Work task> Find every line in the data that contains the word "agent". Return each of those lines.

Extracted data>
== Segment start ==
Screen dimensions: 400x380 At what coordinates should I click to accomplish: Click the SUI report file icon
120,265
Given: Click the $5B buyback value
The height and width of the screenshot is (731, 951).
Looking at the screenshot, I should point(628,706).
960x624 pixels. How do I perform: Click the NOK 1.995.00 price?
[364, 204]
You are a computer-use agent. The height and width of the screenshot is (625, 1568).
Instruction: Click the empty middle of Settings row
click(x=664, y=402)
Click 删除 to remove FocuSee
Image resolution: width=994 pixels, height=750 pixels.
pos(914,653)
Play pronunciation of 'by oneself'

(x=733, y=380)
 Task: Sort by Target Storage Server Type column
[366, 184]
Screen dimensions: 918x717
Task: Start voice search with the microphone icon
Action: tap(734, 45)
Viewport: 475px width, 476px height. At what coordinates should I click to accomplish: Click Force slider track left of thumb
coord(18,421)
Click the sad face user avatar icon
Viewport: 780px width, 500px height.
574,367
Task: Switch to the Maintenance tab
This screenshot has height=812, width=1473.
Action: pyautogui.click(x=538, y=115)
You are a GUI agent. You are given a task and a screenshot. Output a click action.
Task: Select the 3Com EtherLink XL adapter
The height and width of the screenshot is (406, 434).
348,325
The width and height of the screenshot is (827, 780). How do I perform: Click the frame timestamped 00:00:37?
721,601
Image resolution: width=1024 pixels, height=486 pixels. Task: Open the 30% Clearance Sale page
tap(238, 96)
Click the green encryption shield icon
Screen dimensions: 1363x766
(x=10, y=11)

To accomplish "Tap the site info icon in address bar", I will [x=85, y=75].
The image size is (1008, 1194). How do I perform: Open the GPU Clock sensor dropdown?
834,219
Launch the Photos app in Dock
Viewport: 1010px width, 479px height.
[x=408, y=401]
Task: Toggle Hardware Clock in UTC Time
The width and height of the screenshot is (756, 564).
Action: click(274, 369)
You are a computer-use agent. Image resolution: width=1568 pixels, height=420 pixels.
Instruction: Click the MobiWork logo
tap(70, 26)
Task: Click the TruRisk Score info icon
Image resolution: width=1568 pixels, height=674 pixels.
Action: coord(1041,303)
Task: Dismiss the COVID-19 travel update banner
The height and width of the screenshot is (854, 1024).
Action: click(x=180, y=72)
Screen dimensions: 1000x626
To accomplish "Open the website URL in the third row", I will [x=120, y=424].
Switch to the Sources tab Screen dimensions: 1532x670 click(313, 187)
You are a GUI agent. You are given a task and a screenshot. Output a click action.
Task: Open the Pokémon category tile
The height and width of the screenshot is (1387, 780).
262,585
== Segment end ==
Task result>
You are a computer-use agent. The height and width of the screenshot is (625, 1568).
You are a GUI agent. You are given a task and a screenshot. Output a click action.
You are a computer-use agent. Image resolution: width=1568 pixels, height=420 pixels.
You are a GUI agent. You are given a task and a screenshot. Output a click action.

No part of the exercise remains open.